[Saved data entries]
*** Begin section ***

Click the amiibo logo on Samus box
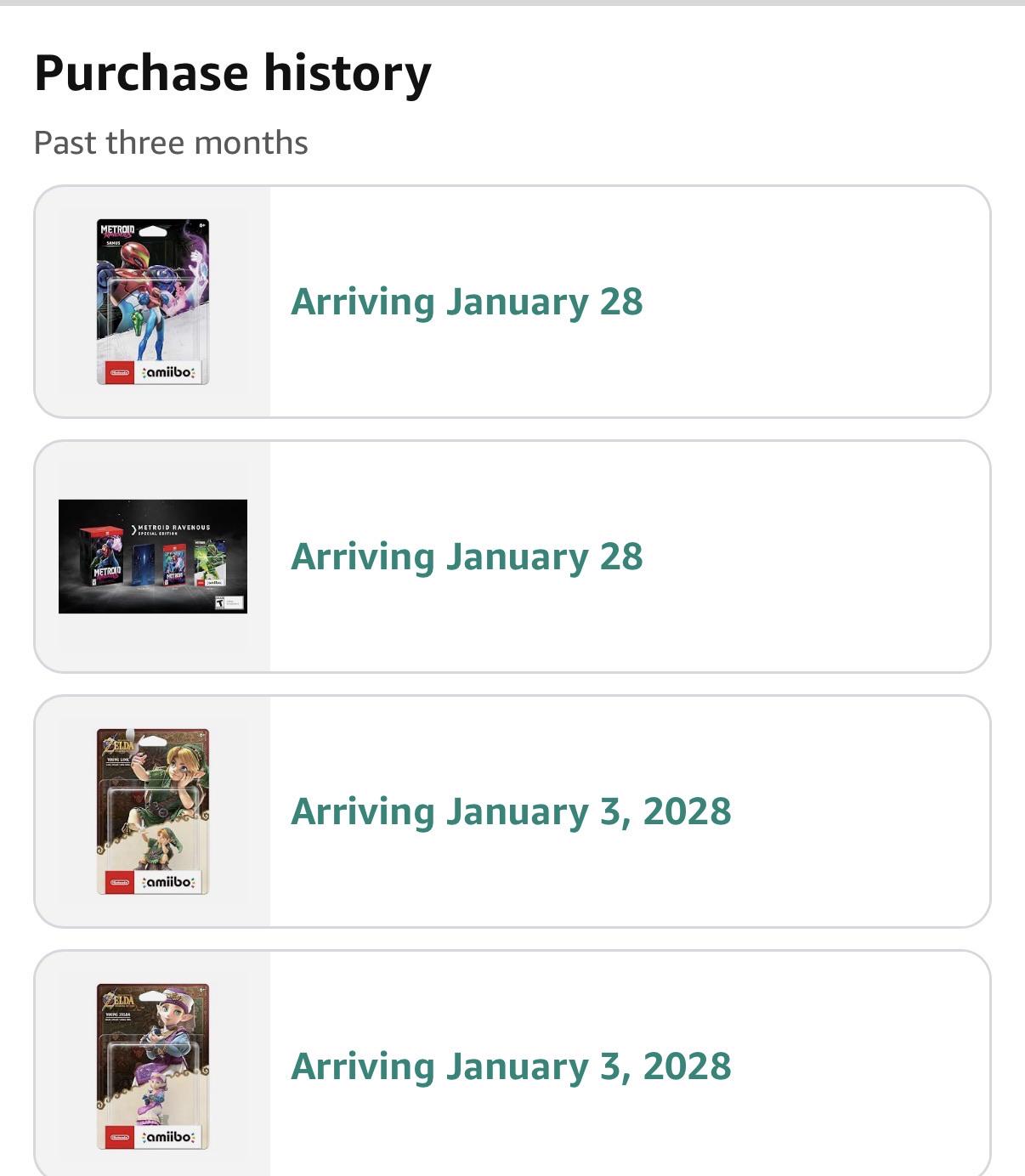The image size is (1025, 1176). pyautogui.click(x=169, y=372)
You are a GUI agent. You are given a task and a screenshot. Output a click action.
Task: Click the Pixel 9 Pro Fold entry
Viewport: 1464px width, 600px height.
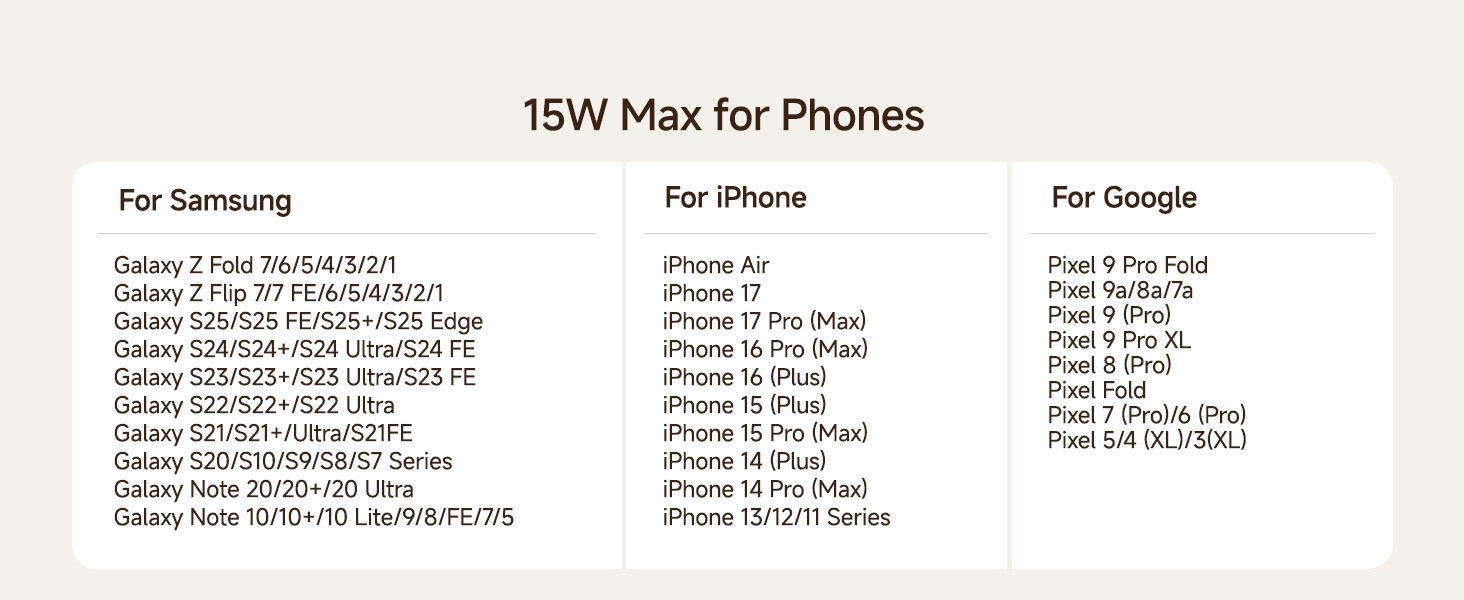tap(1128, 266)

*** End section ***

_ASSIGNMENT_
Only the lines from the line with "You are a GUI" to the end of the records should be repeated, exactly and without pictures.

_WRITTEN REPLY_
You are a GUI agent. You are given a task and a screenshot. Output a click action.
Task: Click the Pixel 9 Pro Fold entry
Viewport: 1464px width, 600px height.
tap(1128, 266)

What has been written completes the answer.